Life is very unlikely, argue Christians. That may be true, but anyone with a knowledge of probability knows that unlikely events happen all the time; especially, when you’ve had 10 billion years—that’s the age of the universe, 13.8 Byr, minus the time there has been some kind of life on Earth, 3.6 Byr.

“Life from no life is impossible” say some. The evidence is building up that, in fact, it’s not. I’m no expert, but the evidence has continued to accumulate since the publication of WIANAC. Here’s one very recent article.

The variety of life is explained by the Theory of Evolution; the evidence for which is overwhelming.

Richard argues that our big brain is another reason to doubt the existence of God. I find this less convincing because his argument boils down to a “sensible God wouldn’t have done that way”. But that doesn’t make much overall difference to his case.

Richard returns to the fine tuning argument, which he rejects in some detail. There is much more that can be said on this; whole books have been written on the subject, like this one.

The simple fact is that Christianity does not predict our universe, but a completely different one. Atheism, however, predicts exactly the kind of universe we find ourselves in. So the nature of the universe is another failed prediction, confirming our previous conclusion that Christianity is false.

Conclusion

Richard is not a humble man, if one is to judge by the opening remarks when he explains the rationale for the book. And several Amazon reviewers seemed somewhat affronted by his ego and implied self-comparison with Bertrand Russell thanks to his choice of book title. Several, obviously Christian, reviewers did get worked about the good doctor’s personal style because they didn’t like his arguments. Forgetting, of course, that you can be the biggest shit in the world, but if you’re right, you’re right.

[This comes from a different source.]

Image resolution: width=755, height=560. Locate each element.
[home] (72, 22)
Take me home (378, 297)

He does recognise that his arguments are unlikely to “convince Christians who have locked themselves inside a box of blind faith”. Indeed I don’t think he expects that Christians with an “open mind” will be apostatised, but hopes that they will respect his views as those of an “honest and reasonable man”. I’m not a Christian; I don’t think I ever have been. For a long time, I would put “none” in any box asking about religion. Sinced I’ve retired and had time to be more reflective about such matters, I decided to label myself humanist. The arguments and philosophical ideas around atheism are interesting to me. I know perfectly well that the scientific method requires that I should look at contrary evidence and opinions, but I’m still building my own mental framework. To that end, Richard’s little book has been helpful in further organising my thoughts. The Kindle version is reasonably priced. I do think the writing could have been tauter; so I give 4/5.

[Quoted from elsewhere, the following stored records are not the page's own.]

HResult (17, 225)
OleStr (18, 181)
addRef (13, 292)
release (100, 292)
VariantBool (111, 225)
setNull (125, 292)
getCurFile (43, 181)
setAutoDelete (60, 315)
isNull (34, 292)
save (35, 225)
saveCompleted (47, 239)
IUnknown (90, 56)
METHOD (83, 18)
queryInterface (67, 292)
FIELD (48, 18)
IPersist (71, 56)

On a final, slightly tangential note: reading review threads on Amazon can be entertaining. Here are two snippets that I found particularly noteworthy. The first is from some poor chap who didn’t believe in evolution because no-one had seen it:

In Texas human foot prints are documented and pictured with dinosaur tracks.

The second made me laugh out loud. It was a response to some Young Earther cretin who’d mentioned 6000 years:

Six thousand years? The God Virus is strong in this one.